Exercise objective: Print word for word the first line of the records below and every following line through the one containing "This screenshot has width=1080, height=683."; print nothing else.

Supplied information:
-- Opening Marker --

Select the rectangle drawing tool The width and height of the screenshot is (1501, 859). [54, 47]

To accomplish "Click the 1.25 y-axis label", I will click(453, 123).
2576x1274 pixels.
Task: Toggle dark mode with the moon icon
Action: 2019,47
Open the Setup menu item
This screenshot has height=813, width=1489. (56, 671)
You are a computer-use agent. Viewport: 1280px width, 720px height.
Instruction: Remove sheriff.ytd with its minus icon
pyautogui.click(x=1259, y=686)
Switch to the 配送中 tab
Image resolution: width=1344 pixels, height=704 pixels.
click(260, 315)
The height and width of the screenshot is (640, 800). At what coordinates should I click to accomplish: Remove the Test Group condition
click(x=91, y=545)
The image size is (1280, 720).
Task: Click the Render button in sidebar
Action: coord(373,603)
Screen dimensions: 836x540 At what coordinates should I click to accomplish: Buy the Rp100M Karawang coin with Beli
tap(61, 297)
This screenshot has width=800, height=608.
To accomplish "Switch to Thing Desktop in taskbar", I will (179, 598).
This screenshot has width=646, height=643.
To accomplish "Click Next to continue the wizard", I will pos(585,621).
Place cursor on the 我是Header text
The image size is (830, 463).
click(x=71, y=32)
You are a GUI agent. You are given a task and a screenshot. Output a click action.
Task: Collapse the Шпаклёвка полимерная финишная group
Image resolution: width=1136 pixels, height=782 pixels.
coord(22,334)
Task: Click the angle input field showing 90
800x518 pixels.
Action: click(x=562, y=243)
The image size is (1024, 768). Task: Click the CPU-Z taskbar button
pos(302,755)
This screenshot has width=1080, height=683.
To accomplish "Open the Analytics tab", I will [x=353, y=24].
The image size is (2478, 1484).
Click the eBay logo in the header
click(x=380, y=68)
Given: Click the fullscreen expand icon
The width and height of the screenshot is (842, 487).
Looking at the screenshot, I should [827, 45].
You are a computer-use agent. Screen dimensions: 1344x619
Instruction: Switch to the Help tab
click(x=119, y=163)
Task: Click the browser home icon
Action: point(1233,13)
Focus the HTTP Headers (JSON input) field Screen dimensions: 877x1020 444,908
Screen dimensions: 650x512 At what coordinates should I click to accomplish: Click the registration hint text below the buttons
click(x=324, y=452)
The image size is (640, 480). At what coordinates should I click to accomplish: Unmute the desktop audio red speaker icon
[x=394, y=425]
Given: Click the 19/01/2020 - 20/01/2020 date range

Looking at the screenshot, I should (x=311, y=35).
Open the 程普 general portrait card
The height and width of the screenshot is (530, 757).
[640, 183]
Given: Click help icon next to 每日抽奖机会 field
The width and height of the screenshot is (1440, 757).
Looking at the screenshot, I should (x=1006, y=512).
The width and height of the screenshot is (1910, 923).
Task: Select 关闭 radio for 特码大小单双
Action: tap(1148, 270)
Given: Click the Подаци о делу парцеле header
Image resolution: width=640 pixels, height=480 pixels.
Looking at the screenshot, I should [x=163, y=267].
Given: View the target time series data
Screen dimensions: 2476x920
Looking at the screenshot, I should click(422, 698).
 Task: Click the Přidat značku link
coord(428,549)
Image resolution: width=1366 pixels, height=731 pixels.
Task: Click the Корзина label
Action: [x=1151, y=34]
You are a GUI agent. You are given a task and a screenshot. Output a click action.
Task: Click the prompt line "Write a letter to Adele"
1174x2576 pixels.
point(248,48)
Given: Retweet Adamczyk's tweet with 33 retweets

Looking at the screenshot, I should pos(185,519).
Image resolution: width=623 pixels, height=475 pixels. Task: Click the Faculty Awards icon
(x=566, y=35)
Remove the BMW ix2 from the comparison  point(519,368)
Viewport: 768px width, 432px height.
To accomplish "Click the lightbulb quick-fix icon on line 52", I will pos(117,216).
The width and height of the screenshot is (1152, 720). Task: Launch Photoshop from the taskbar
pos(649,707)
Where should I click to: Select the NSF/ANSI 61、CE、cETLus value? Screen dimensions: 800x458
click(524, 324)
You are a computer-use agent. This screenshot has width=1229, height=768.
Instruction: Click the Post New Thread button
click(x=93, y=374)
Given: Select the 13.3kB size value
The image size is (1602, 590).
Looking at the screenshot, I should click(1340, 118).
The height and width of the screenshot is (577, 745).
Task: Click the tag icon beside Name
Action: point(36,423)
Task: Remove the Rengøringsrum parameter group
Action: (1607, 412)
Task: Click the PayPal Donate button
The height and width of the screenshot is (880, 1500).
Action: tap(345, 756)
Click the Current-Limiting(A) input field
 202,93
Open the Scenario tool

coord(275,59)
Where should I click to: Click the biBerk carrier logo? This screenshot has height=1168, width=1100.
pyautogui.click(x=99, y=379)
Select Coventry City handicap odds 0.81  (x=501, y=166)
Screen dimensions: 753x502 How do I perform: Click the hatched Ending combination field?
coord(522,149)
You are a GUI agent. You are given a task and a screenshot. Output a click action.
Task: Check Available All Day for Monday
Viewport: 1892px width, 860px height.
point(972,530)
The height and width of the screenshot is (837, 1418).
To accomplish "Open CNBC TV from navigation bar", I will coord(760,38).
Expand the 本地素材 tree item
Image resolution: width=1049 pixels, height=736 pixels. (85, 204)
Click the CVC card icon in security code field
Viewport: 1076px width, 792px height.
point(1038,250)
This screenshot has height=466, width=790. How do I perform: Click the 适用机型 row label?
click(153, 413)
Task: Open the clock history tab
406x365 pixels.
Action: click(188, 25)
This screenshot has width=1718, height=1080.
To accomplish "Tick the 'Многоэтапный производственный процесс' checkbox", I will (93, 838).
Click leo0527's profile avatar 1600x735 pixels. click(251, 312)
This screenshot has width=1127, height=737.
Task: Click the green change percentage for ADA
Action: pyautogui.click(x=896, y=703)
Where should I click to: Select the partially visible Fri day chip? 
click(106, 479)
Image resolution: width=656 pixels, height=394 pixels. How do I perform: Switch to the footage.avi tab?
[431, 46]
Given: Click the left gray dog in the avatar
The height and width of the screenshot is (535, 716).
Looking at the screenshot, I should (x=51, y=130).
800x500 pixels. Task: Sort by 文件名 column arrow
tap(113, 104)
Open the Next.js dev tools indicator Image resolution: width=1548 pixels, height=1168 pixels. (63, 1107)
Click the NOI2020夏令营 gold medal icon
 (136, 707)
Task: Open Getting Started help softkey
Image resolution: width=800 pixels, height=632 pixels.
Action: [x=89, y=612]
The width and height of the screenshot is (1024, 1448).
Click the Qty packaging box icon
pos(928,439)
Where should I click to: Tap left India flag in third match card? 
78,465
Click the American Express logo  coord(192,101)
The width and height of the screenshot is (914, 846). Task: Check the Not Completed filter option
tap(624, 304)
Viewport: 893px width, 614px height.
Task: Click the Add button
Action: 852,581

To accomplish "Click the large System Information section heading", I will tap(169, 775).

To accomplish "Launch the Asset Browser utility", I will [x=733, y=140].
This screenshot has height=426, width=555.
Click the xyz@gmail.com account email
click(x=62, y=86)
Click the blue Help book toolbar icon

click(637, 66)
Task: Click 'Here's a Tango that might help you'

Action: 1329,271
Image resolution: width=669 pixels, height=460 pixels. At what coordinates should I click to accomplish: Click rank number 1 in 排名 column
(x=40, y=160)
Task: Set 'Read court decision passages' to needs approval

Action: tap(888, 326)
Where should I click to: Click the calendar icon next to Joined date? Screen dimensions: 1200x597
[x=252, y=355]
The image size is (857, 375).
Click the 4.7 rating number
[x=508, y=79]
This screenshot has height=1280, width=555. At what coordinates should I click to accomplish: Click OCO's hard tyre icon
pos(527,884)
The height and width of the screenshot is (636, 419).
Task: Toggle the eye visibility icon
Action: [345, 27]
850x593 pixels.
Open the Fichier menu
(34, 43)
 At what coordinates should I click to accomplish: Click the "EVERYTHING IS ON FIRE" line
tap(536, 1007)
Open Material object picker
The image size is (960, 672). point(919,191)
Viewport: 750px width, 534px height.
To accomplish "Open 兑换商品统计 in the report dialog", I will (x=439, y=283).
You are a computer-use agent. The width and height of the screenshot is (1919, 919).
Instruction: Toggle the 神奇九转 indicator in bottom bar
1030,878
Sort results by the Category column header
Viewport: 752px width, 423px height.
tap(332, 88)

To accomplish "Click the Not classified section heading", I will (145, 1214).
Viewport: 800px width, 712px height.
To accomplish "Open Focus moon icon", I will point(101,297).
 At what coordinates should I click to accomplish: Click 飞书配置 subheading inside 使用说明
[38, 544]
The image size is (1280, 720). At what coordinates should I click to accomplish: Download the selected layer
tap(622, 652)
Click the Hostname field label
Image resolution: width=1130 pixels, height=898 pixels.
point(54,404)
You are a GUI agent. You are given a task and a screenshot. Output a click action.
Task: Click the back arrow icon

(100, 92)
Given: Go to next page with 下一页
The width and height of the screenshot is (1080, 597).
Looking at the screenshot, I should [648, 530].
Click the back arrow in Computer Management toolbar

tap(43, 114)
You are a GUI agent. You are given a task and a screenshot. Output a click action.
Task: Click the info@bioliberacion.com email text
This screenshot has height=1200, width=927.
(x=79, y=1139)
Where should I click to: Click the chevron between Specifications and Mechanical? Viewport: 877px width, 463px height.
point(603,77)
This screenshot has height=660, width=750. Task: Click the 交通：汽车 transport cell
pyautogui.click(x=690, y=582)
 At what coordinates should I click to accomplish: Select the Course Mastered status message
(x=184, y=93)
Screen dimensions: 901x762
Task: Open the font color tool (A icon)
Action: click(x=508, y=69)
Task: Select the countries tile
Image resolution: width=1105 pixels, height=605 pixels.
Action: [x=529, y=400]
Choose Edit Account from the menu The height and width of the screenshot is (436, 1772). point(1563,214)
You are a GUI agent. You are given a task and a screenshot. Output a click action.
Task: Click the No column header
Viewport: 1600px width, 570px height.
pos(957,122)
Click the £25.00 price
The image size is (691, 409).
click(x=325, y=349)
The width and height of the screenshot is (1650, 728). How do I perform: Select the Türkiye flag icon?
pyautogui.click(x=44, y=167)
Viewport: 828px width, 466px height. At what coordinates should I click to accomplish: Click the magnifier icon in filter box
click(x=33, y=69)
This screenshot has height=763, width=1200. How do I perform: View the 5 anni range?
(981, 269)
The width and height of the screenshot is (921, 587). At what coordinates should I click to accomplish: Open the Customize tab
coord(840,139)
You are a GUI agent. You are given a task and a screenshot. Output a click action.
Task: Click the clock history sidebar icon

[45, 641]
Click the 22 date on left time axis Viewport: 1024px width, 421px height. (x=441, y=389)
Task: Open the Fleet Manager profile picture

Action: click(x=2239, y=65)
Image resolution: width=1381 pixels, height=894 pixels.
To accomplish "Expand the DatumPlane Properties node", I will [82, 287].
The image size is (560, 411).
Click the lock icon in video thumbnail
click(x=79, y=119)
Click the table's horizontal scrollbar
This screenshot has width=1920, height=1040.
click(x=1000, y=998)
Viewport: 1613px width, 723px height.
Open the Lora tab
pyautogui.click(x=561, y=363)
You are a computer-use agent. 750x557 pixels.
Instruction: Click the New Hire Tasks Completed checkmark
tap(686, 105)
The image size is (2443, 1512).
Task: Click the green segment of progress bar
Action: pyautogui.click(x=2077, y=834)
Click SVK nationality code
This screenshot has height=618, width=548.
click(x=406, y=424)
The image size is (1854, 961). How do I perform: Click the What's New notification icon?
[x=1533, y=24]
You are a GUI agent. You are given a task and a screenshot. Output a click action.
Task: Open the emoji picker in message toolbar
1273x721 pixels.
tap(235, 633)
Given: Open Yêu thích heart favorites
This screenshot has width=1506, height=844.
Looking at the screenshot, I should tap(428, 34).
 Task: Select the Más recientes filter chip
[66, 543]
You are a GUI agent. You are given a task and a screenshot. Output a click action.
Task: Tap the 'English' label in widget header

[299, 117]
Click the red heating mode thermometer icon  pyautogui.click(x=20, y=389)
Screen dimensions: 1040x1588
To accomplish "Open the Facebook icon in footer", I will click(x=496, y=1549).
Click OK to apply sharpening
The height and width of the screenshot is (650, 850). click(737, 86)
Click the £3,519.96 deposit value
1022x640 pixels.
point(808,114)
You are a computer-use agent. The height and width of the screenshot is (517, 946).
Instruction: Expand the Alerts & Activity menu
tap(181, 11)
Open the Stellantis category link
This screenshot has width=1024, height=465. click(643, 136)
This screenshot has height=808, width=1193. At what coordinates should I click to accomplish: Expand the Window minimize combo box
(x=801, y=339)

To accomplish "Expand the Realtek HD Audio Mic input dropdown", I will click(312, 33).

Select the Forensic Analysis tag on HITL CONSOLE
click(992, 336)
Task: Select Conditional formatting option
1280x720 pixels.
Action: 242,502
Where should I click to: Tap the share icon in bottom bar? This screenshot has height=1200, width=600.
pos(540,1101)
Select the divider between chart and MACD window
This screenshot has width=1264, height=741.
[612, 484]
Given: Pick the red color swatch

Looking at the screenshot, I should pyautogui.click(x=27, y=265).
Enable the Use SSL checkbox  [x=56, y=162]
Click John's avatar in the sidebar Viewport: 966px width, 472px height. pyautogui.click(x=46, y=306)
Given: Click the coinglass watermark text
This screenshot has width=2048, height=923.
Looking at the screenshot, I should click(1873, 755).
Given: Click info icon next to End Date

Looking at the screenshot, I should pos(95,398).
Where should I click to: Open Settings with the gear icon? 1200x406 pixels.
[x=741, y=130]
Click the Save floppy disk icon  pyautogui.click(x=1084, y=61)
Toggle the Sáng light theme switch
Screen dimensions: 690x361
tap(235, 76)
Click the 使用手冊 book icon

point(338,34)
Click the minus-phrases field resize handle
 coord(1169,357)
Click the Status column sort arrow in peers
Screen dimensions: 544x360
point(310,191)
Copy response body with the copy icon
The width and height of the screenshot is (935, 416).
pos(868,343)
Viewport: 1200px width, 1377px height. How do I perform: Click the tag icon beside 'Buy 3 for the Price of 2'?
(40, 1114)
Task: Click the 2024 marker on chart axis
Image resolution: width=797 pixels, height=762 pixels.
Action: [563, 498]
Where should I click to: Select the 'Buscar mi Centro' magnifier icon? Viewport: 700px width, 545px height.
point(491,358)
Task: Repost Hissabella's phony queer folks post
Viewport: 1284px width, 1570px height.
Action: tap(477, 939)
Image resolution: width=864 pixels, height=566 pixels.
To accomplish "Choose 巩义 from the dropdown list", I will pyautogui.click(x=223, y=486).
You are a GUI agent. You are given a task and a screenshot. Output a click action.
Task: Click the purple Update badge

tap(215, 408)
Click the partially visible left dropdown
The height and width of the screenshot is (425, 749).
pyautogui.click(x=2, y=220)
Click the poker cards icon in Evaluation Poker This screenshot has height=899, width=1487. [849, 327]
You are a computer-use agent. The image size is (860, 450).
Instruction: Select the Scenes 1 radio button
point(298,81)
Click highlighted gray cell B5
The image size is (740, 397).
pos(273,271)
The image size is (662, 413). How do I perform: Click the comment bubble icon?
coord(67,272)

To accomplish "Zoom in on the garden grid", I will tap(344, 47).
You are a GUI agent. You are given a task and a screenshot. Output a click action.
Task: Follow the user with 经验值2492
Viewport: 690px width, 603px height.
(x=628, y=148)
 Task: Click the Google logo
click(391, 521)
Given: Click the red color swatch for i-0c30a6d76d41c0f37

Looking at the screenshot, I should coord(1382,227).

-- Closing Marker --

Result of this task:
Select the rectangle drawing tool The width and height of the screenshot is (1501, 859). [54, 47]

To accomplish "Click the 1.25 y-axis label", I will click(453, 123).
2576x1274 pixels.
Task: Toggle dark mode with the moon icon
Action: 2019,47
Open the Setup menu item
This screenshot has height=813, width=1489. (56, 671)
You are a computer-use agent. Viewport: 1280px width, 720px height.
Instruction: Remove sheriff.ytd with its minus icon
pyautogui.click(x=1259, y=686)
Switch to the 配送中 tab
Image resolution: width=1344 pixels, height=704 pixels.
click(260, 315)
The height and width of the screenshot is (640, 800). At what coordinates should I click to accomplish: Remove the Test Group condition
click(x=91, y=545)
The image size is (1280, 720).
Task: Click the Render button in sidebar
Action: coord(373,603)
Screen dimensions: 836x540 At what coordinates should I click to accomplish: Buy the Rp100M Karawang coin with Beli
tap(61, 297)
This screenshot has width=800, height=608.
To accomplish "Switch to Thing Desktop in taskbar", I will (179, 598).
This screenshot has width=646, height=643.
To accomplish "Click Next to continue the wizard", I will pos(585,621).
Place cursor on the 我是Header text
The image size is (830, 463).
click(x=71, y=32)
You are a GUI agent. You are given a task and a screenshot. Output a click action.
Task: Collapse the Шпаклёвка полимерная финишная group
Image resolution: width=1136 pixels, height=782 pixels.
coord(22,334)
Task: Click the angle input field showing 90
800x518 pixels.
Action: click(x=562, y=243)
The image size is (1024, 768). Task: Click the CPU-Z taskbar button
pos(302,755)
This screenshot has width=1080, height=683.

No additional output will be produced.